- [Exercise set]
A - Copy the Brainstorm Green passage starting at "Bill Clinton at" and ending at "their corporate agendas.", substituting "Boston" for "Silicon Valley".
B - Translate this sentence from the Brainstorm Green passage into Spanish: "A wave of clean technology startups were attracting attention and investment in Silicon Valley."

- [Excerpted passage]
┏━━

Bill Clinton at Brainstorm Green in 2009

In 2007, Andy Serwer, the managing editor of FORTUNE, where I was then a senior writer, asked me to work with the magazine’s conference division to create a conference about business and the environment. His timing was excellent. Presidential candidates Obama and McCain had promised to act to curb climate change. A global climate agreement seemed possible. A wave of clean technology startups were attracting attention and investment in Silicon Valley. And big companies like General Electric and Walmart had put sustainability squarely on their corporate agendas.

On Earth Day in 2008, the inaugural Fortune Brainstorm Green was held at the Ritz Carlton Huntington hotel in Pasadena. Speakers included Michael Dell, Doug McMillon (who’s now the CEO of Walmart), venture capitalist Vinod Khosla, David Crane of NRG Energy, Gov. Jerry Brown (then the attorney general of California), Dave Steiner of Waste Management, Stewart Brand, Mark Tercek (then at Goldman, now head of The Nature Conservancy), Gary Hirshberg, Janine Benyus,  J. Craig Venter, Andy Karsner, Hugh Grant of Monsanto, Ursula Burns of Xerox, Fisk Johnson of SC Johnson, and Shai Agassi, the founder of electric-car company Better Place. Some of America’s most important environmental leaders–Fred Krupp, Frances Beinecke, Peter Seligmann, Mike Brune, Mindy Lubber and John Passacandanto–spoke. Chuck Leavell played keyboards and Shawn Colvin sang. It was too much fun to be called work.

┗━━

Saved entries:
┏━━

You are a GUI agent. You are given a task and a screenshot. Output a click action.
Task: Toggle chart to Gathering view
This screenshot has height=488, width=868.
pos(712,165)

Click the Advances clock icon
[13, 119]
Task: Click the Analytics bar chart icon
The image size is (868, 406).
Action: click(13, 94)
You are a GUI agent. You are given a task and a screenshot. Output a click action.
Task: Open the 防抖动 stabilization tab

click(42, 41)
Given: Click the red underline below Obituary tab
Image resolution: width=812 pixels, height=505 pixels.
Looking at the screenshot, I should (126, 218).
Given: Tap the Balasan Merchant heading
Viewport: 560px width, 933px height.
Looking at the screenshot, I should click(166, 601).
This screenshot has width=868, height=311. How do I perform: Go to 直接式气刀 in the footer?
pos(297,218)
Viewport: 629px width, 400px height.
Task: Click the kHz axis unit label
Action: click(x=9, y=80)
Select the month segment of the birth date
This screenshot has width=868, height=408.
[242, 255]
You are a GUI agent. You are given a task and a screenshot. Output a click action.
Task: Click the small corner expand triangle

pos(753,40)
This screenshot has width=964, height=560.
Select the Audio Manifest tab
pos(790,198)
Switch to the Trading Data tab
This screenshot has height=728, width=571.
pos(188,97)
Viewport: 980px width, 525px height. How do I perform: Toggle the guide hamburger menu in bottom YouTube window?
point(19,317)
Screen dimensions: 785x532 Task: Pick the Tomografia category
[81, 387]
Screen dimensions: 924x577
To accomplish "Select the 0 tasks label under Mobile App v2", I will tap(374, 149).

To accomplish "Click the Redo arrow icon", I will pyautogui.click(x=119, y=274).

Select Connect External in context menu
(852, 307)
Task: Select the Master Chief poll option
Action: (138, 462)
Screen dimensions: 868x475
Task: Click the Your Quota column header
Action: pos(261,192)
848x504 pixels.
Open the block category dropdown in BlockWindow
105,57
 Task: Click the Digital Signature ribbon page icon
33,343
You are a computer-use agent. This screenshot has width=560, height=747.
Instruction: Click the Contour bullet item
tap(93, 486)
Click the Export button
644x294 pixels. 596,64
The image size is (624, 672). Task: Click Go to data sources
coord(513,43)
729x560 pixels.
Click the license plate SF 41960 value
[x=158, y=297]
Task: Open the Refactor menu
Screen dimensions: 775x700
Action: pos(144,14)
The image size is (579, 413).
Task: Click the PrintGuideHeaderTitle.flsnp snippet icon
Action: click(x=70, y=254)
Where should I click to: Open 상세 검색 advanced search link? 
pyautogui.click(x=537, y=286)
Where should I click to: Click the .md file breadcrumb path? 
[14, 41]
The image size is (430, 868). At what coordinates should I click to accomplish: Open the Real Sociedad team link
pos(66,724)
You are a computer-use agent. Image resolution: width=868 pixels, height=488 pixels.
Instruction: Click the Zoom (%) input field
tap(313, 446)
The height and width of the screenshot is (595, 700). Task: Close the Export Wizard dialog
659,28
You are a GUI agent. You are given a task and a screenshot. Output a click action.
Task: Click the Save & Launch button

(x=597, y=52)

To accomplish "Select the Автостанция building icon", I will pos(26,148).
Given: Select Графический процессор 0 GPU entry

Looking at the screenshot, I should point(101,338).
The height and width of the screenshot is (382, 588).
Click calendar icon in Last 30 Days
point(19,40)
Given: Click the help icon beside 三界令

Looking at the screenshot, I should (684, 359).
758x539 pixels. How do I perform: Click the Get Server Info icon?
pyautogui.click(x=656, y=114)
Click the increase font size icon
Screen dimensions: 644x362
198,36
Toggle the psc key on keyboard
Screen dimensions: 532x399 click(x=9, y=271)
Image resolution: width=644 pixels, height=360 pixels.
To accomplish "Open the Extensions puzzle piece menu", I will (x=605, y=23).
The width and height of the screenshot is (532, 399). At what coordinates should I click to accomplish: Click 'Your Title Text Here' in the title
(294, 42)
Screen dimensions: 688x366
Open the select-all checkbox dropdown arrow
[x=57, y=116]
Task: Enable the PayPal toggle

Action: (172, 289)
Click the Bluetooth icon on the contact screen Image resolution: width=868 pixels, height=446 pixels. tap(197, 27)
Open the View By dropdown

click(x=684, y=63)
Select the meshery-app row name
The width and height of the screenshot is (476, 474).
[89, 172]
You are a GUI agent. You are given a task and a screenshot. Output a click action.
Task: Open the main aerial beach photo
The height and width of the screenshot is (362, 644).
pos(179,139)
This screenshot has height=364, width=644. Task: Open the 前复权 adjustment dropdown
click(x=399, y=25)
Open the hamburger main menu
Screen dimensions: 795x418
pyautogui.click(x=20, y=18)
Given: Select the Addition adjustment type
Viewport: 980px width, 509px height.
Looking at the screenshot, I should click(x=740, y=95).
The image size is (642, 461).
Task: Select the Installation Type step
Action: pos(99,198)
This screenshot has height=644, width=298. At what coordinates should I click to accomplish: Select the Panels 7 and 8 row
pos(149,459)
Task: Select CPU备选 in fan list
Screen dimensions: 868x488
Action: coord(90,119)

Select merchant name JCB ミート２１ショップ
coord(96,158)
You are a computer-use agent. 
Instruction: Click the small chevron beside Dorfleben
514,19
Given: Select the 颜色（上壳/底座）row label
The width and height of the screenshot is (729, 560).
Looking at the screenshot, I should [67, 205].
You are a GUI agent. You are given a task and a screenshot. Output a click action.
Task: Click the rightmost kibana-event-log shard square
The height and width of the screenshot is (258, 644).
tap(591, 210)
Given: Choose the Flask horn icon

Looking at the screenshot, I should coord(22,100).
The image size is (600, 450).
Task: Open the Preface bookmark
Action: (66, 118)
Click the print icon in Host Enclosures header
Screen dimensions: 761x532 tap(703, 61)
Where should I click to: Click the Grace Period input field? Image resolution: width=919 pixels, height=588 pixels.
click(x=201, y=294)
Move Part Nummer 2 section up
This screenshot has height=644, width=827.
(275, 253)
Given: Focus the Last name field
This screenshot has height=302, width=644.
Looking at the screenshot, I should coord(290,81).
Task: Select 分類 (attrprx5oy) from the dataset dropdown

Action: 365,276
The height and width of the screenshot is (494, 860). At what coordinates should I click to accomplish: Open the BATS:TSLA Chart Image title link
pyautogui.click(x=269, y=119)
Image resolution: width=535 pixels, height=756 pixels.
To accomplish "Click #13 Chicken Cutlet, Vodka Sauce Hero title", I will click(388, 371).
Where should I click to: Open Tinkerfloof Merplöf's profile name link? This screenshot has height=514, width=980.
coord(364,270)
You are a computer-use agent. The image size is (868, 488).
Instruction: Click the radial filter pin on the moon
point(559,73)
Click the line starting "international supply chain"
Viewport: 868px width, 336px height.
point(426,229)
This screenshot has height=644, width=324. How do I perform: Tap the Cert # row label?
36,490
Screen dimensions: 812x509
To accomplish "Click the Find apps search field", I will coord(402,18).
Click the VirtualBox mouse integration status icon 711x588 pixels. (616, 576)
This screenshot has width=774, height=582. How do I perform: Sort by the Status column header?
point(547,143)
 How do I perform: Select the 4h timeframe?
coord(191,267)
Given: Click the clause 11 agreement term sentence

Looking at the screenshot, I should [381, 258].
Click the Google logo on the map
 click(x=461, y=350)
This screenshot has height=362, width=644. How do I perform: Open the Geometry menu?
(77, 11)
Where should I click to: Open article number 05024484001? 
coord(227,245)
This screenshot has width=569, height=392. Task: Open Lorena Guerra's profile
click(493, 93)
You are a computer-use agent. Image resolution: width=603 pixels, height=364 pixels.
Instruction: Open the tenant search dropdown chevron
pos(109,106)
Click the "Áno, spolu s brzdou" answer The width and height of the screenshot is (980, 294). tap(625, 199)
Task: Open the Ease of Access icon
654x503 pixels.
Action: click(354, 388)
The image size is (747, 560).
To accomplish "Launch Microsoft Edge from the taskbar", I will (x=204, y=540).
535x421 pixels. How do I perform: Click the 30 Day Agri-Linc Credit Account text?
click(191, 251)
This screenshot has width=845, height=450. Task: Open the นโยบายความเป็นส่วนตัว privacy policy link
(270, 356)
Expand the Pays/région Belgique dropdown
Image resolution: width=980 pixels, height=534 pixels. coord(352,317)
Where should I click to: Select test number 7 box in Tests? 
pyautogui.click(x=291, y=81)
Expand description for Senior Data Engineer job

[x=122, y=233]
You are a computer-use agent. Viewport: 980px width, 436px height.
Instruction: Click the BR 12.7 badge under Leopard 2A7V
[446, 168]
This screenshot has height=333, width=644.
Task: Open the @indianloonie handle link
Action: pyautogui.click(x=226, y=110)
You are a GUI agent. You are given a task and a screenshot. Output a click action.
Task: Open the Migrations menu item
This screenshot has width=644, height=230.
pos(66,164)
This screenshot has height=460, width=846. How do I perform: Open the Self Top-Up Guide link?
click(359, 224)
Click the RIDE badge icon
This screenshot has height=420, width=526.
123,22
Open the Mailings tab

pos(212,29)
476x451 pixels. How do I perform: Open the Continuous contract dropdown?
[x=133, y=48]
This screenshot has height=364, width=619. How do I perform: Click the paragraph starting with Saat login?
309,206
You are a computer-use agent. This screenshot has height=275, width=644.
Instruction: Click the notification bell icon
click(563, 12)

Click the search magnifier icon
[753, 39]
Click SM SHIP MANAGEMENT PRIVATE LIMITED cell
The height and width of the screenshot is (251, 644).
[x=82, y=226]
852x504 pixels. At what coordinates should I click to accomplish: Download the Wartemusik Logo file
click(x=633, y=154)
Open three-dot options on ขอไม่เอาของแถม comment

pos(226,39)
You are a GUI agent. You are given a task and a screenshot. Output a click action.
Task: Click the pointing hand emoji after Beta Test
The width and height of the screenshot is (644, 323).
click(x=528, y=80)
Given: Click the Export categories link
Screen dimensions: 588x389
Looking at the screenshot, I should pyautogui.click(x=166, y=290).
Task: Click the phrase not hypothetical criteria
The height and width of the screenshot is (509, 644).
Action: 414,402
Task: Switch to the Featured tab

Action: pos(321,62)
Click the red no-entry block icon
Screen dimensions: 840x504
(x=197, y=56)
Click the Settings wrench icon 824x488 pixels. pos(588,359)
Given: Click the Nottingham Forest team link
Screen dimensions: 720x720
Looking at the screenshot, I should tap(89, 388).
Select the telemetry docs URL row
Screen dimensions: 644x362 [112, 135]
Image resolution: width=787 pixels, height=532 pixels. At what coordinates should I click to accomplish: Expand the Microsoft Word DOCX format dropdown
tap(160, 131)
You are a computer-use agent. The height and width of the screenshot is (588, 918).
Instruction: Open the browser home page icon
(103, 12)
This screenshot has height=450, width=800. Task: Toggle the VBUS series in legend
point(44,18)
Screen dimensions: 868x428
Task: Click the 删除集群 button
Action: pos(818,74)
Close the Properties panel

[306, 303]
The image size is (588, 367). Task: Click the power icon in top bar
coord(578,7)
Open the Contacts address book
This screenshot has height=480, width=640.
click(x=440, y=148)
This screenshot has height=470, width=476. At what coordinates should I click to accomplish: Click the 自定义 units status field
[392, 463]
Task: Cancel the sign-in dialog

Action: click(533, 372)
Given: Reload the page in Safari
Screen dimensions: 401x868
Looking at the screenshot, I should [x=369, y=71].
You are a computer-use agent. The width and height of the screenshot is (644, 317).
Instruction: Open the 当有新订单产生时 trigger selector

┗━━

- [Task-by-task results]
A -
Bill Clinton at Brainstorm Green in 2009

In 2007, Andy Serwer, the managing editor of FORTUNE, where I was then a senior writer, asked me to work with the magazine’s conference division to create a conference about business and the environment. His timing was excellent. Presidential candidates Obama and McCain had promised to act to curb climate change. A global climate agreement seemed possible. A wave of clean technology startups were attracting attention and investment in Boston. And big companies like General Electric and Walmart had put sustainability squarely on their corporate agendas.

B - Una ola de empresas emergentes de tecnología limpia estaba atrayendo atención e inversión en Silicon Valley.